Opgaven:
1. Som alle onderdelen op van het rijtje waarin de kinderopvang volgens de tekst over kinderopvang naadloos zou moeten passen.
2. Ga alsjeblieft verder met de tekst over kinderopvang, aansluitend op de laatste zin.

Tekstgedeelte:
┌────────

Bijdrage A.O. kinderopvang - Hoofdinhoud
Het thema kinderopvang kun je op verschillende manieren aanvliegen. Is het in de eerste plaats een arbeidsmarktprobleem bijvoorbeeld? En moet de opvang van kinderen zo goedkoop en voor een zo groot mogelijk volume gemakkelijk geregeld worden voor ouders, om beide partners in staat te stellen om maximaal mee te draaien op de arbeidsmarkt? Omdat daar de nadruk op ligt? De economische en individualistische vrijheid van het individu? Of is het thema kinderopvang in de eerste plaats een opvoedingsprobleem dat aansluit bij het feit dat beide ouders moeten werken of moeten kunnen werken? En gaat het niet in de eerste plaats om individuele en economische vrijheid van de ouders, maar om het welzijn van het kind.
Voorzitter,
Voor het CDA geldt dat laatste. En door die bril wil het CDA de kinderopvang bekijken.
Voorzitter,
In het denken van het CDA is opvoeden is meer dan te eten geven. Het gaat om werkelijk contact tussen mensen. Om een veilige omgeving. Om vertrouwen in mensen. In vertrouwde mensen. Hoe jonger het kind, hoe belangrijker dat is. De kinderopvang zou naadloos moeten passen in het rijtje verloskundige, consultatiebureau, kinderopvang, onderwijs. Eventueel aangevuld met laagdrempelige hulp. Het gaat bij kinderen om Rust, Reinheid, Regelmaat. Dat was vroeger zo. Dat is nu zo. En dat blijft zo. Willen we het kind en zijn ontwikkeling centraal stellen, dan nemen we dat als uitgangspunt en werken we (op gemeentelijk niveau) aan een pedagogisch concept dat naadloos in elkaar overloopt. Dan functioneert de kinderopvang niet los van het onderwijs aan de ene en het consultatiebureau aan de andere kant. Niet los van aanbod voor VVE. En al helemaal niet los van de ouders. En zelfs niet los van een wijkteam met specialisten op het gebied van jeugdhulp als dat nodig is.

└────────

Gegevensregels:

┌────────

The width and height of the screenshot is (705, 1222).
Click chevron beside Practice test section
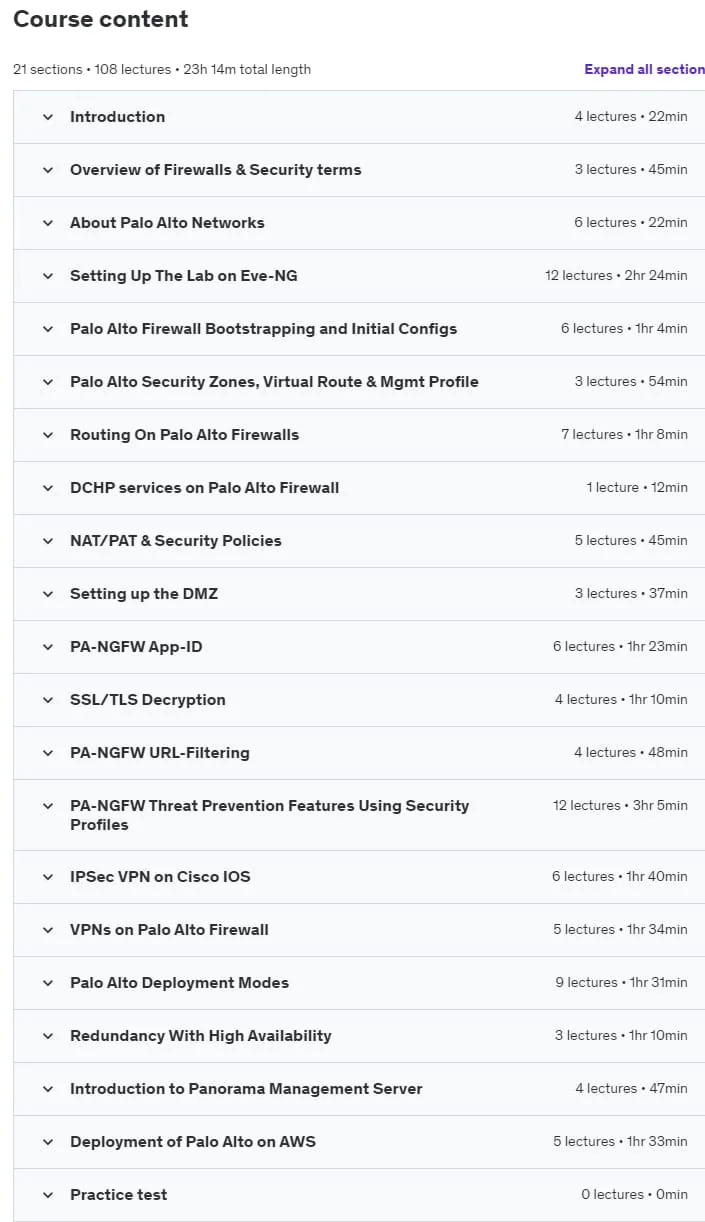[x=47, y=1195]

└────────

Antwoorden op volgorde:
1. Verloskundige, consultatiebureau, kinderopvang, onderwijs

2.
Voorzitter,
Het is aan de gemeente om toe te zien op de kwaliteit van de kinderopvang. Meestal uitgevoerd door de GGD. De GGD is er voor om nu reeds de administratieve verplichtingen van houders van kinderopvang aan te scherpen. Dat lees ik in hun brief van 15 maart 2018.
Voorzitter,
Is de staatssecretaris met de GGD van mening dat de administratieve verplichtingen moeten worden aangescherpt.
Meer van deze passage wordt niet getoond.